Kedua, dugaan penyalahgunaan kewenangan dalam penanganan perkara yang berkaitan dengan Zarof Ricar, termasuk dugaan aliran uang sebesar Rp70 miliar yang menurut KOSMAK berkaitan dengan upaya memengaruhi proses perkara di Mahkamah Agung.
Ketiga, dugaan penyalahgunaan kewenangan dalam penanganan perkara tata kelola pertambangan batu bara di Kalimantan Timur yang oleh KOSMAK disebut berkaitan dengan dugaan kerugian negara sekitar Rp7 triliun.
Keempat, dugaan korupsi terkait kualitas batu bara dalam tata kelola sektor kelistrikan periode 2014–2024. KOSMAK mencantumkan nilai kerugian negara yang diklaim mencapai Rp132,2 triliun, termasuk salah satu klaster yang menurut organisasi tersebut bernilai sedikitnya Rp5 triliun.
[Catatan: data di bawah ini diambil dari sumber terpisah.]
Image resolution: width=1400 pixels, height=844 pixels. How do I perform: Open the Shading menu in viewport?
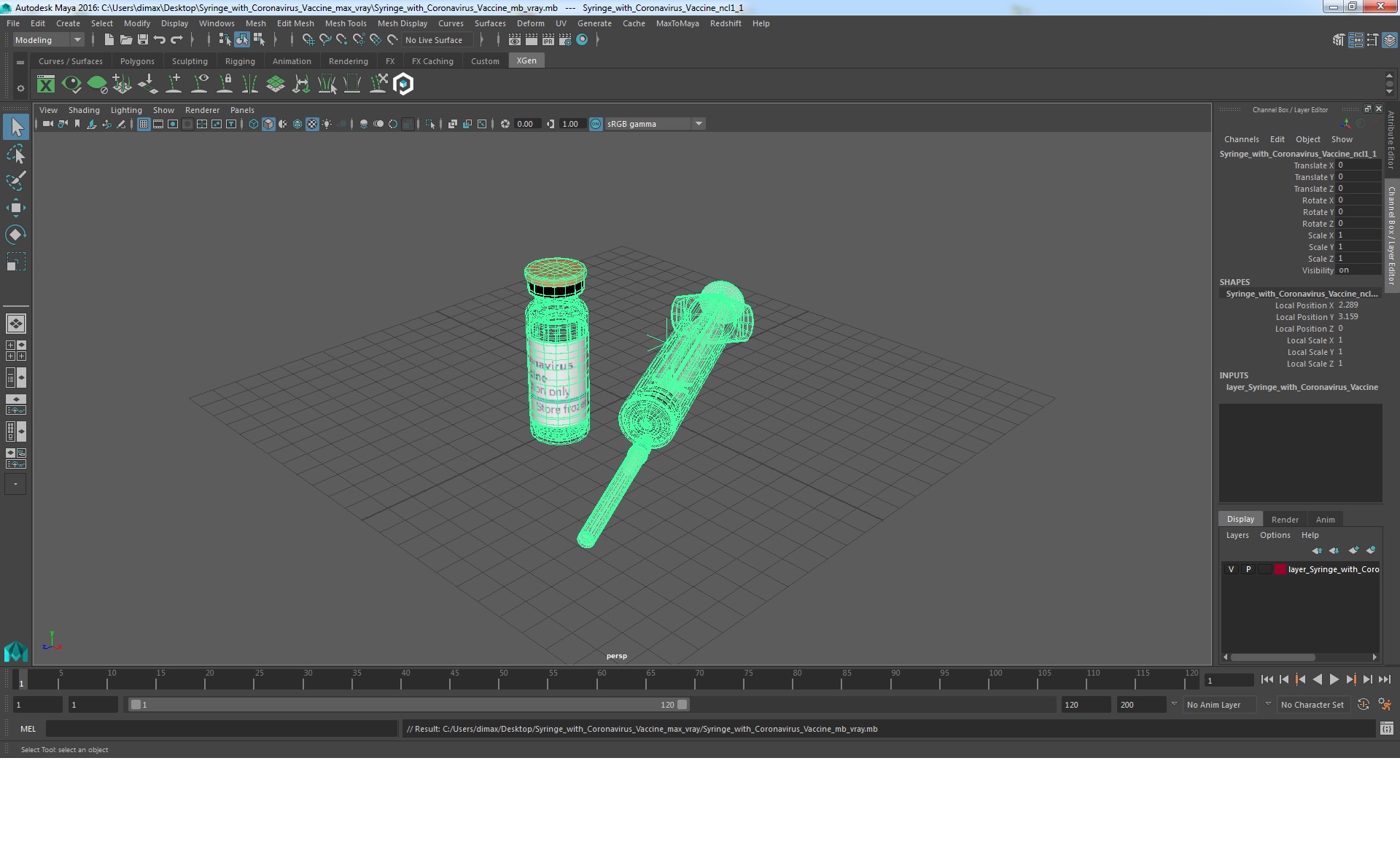click(x=85, y=109)
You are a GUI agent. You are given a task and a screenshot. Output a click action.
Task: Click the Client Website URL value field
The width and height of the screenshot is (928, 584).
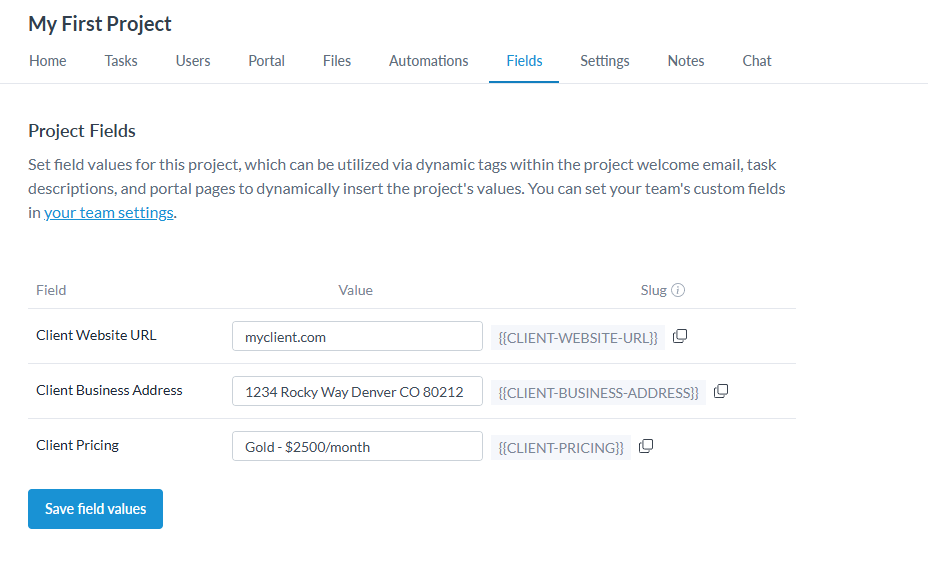(357, 337)
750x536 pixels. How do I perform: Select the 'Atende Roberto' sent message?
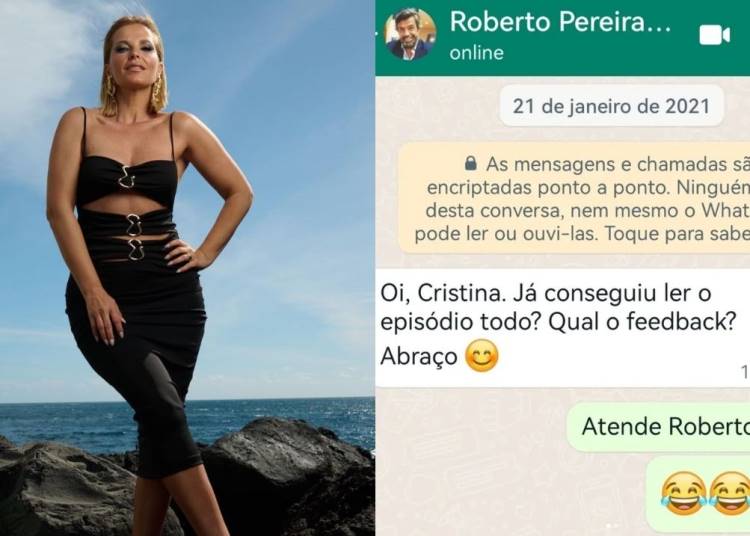click(659, 427)
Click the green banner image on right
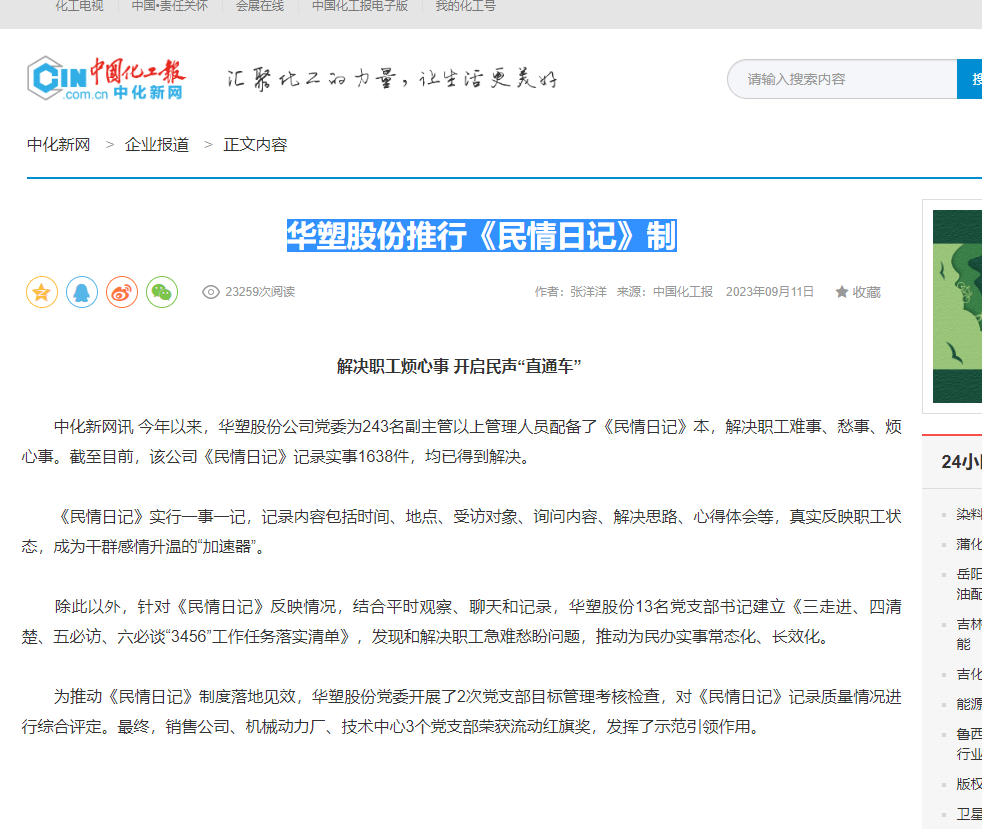The height and width of the screenshot is (829, 982). point(957,305)
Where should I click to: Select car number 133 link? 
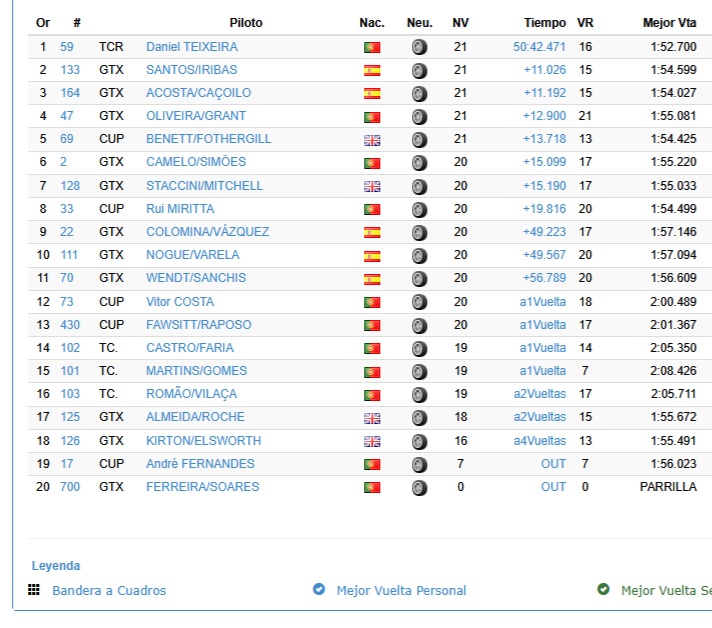[70, 70]
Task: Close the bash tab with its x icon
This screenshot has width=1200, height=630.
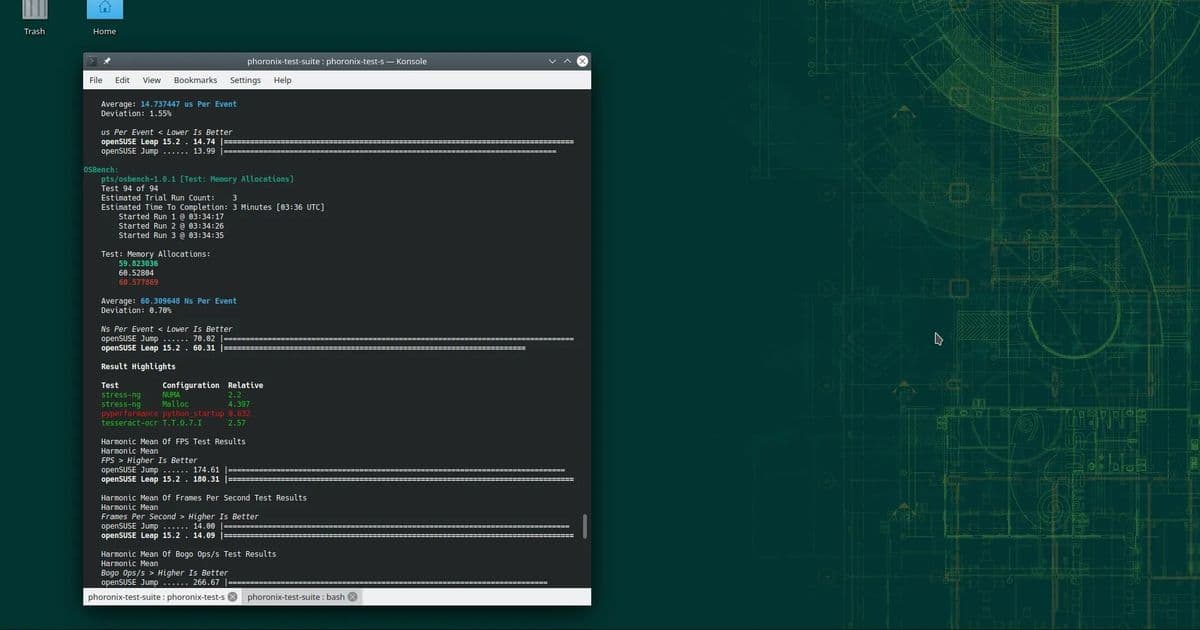Action: (x=353, y=596)
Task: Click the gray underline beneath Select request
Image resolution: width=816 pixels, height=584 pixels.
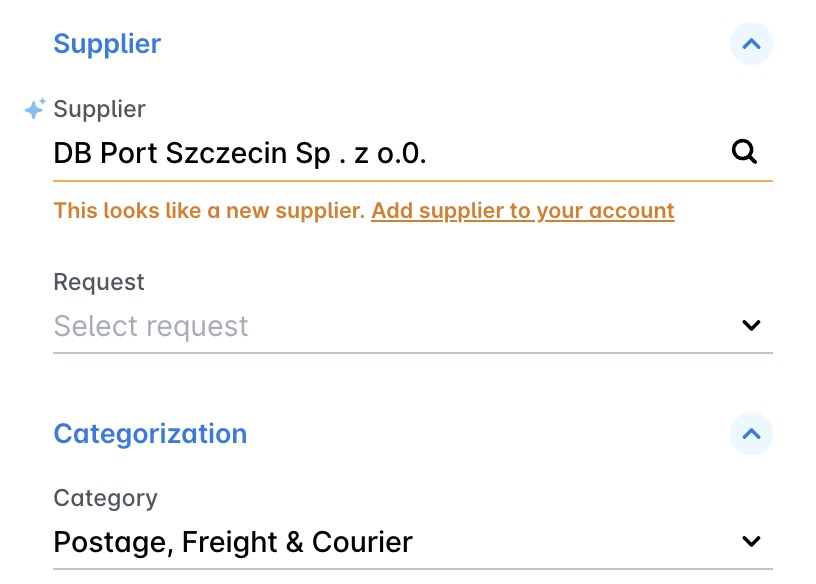Action: (412, 352)
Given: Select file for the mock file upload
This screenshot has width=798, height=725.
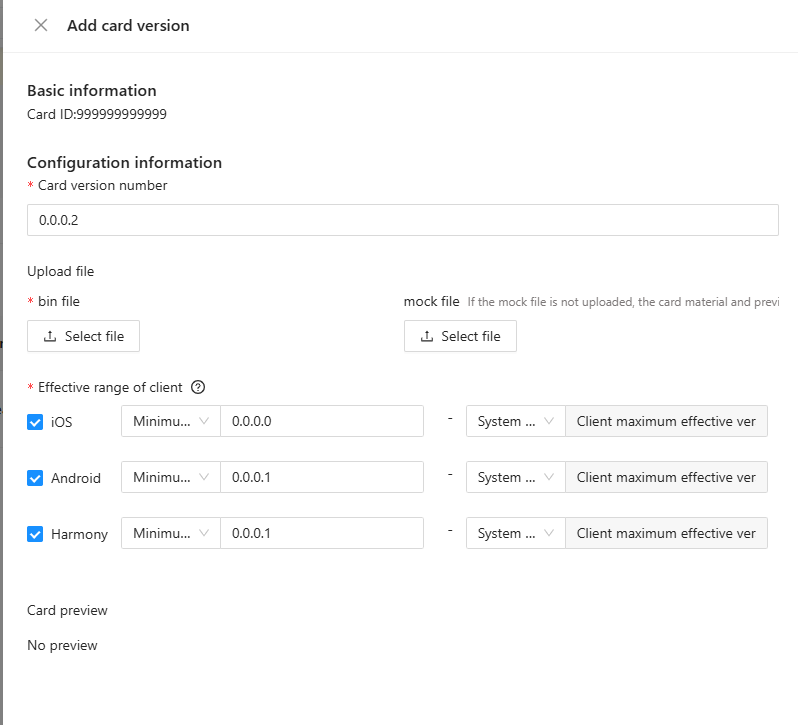Looking at the screenshot, I should coord(460,336).
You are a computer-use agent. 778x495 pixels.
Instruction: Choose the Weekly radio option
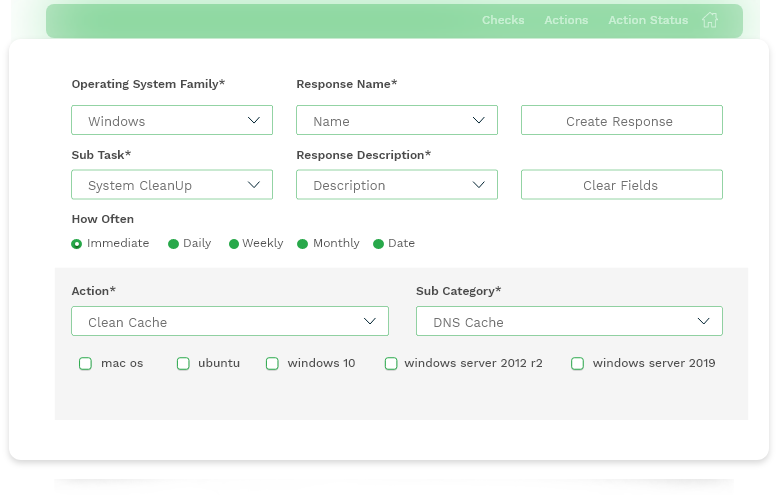point(234,244)
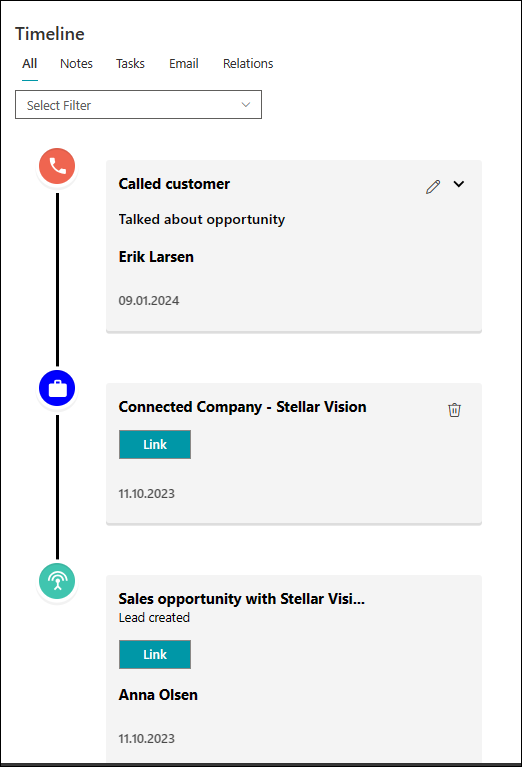Switch to the Notes tab
This screenshot has width=522, height=767.
pyautogui.click(x=76, y=64)
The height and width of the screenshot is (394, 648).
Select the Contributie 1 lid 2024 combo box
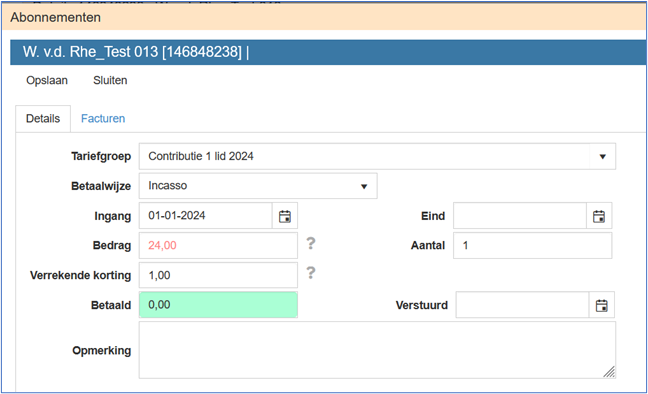[x=377, y=156]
Kelima, dugaan penyalahgunaan kewenangan dalam penertiban kegiatan pertambangan di kawasan hutan yang melibatkan sejumlah perusahaan pertambangan nikel. KOSMAK menyebut dugaan kerugian negara sekitar Rp3,4 triliun.
Keenam, dugaan tindak pidana pencucian uang yang menurut KOSMAK berkaitan dengan Febrie Adriansyah, Don Ritto dan pihak lainnya.
KOSMAK menyatakan keenam kelompok perkara tersebut merupakan hasil penelitian yang dikembangkan melalui sejumlah tahapan investigasi.